Some items:
● ● ● ● ●

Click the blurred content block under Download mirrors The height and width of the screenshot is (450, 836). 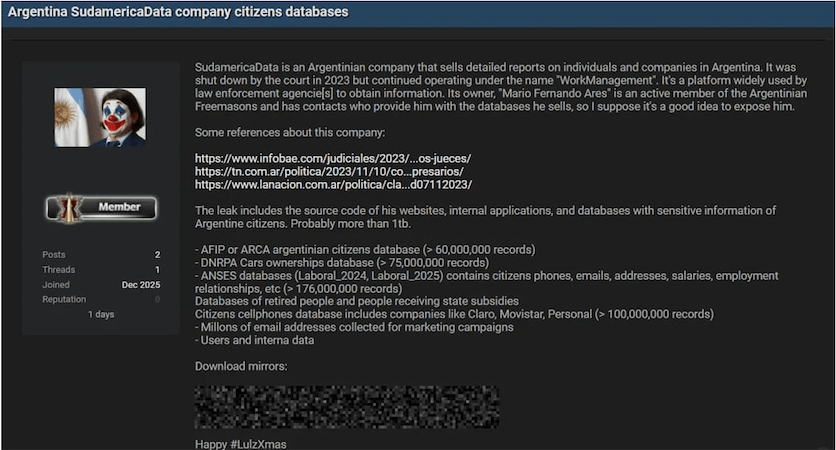(x=346, y=406)
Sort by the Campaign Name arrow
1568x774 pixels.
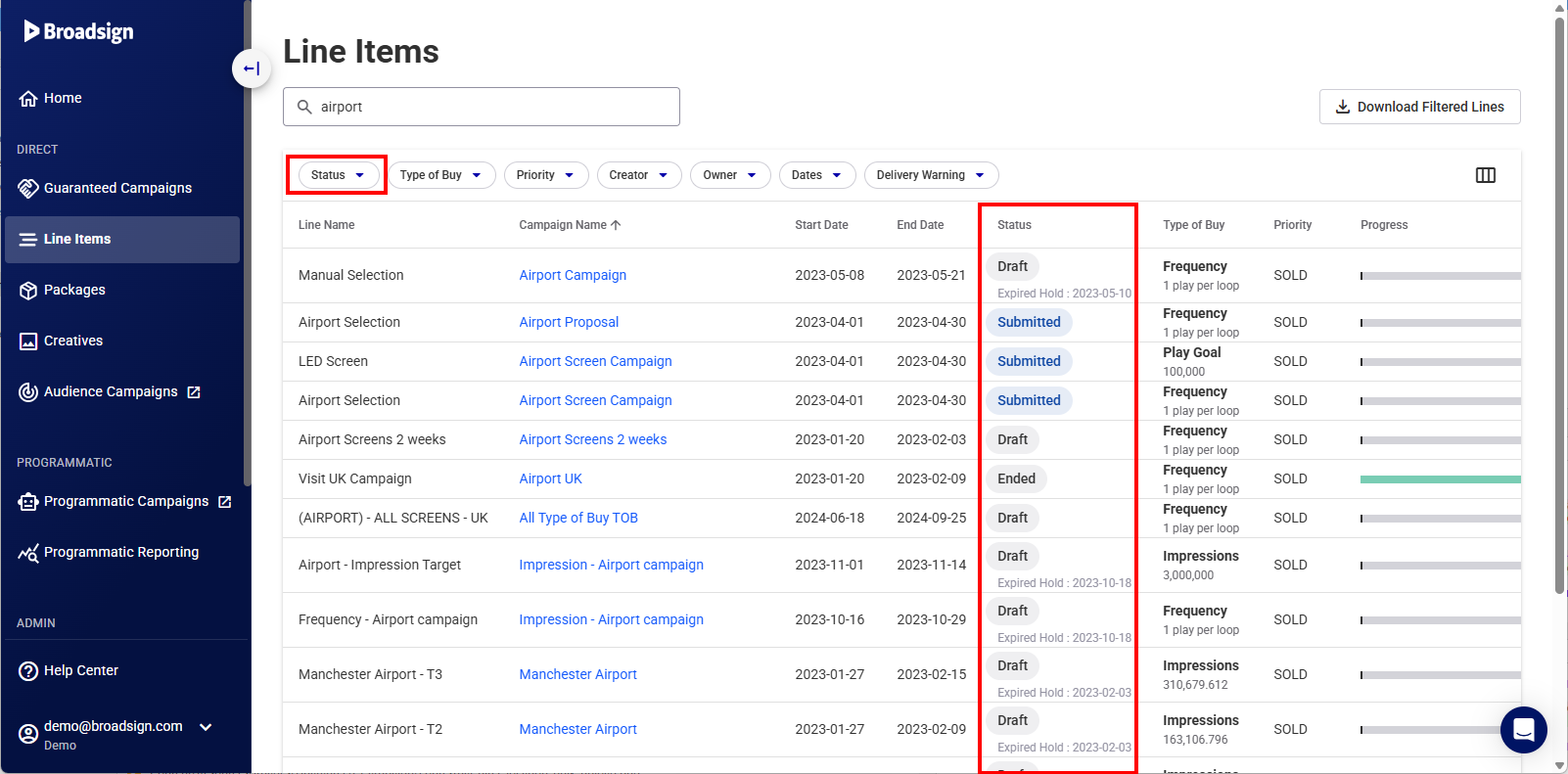[616, 225]
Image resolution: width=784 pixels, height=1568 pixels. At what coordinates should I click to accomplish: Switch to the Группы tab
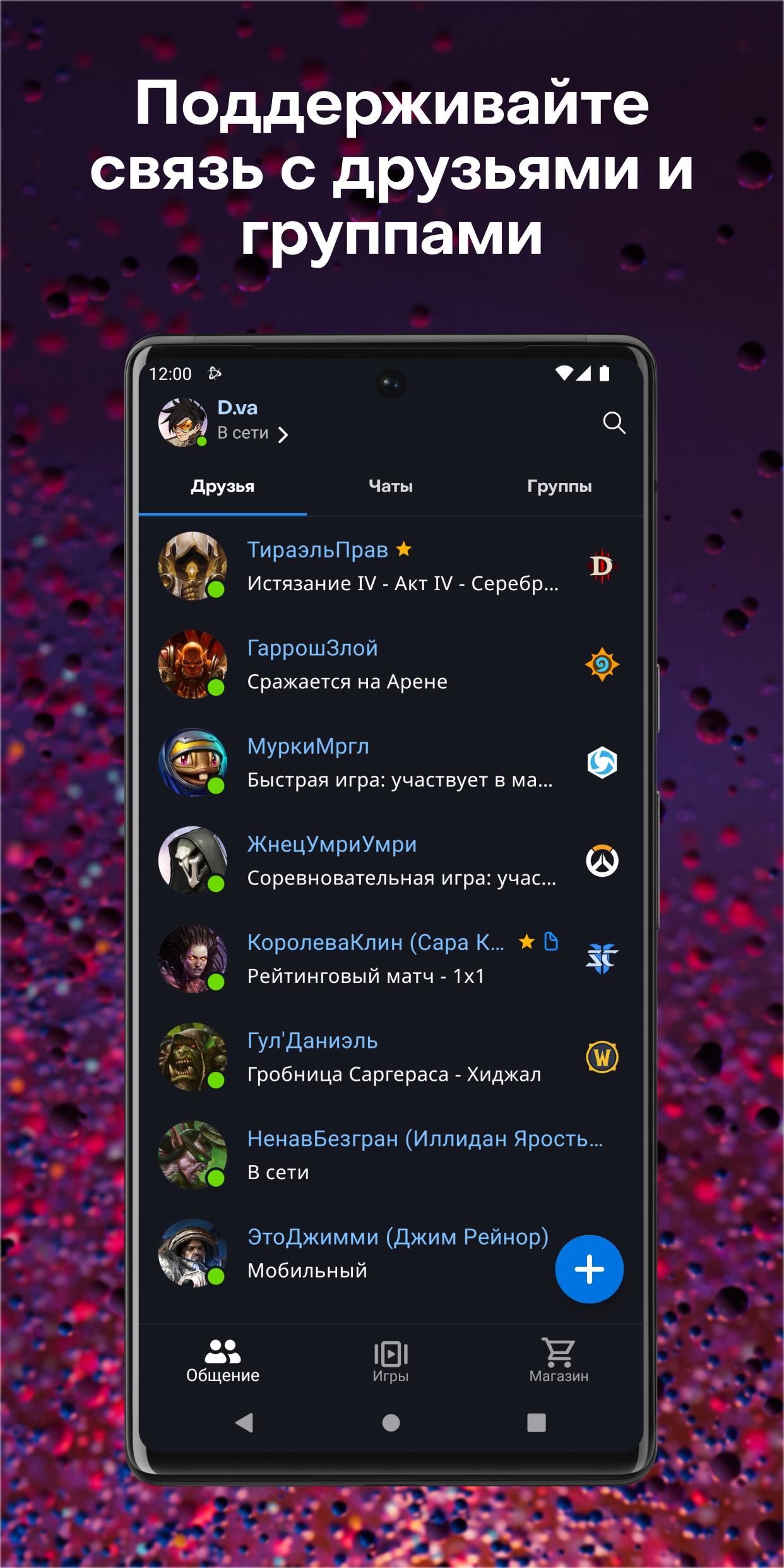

● ● ● ● ●

Request: Count the lines in the items above that contain the word "pixels". Reply with the number alone.

Solved exercise: 2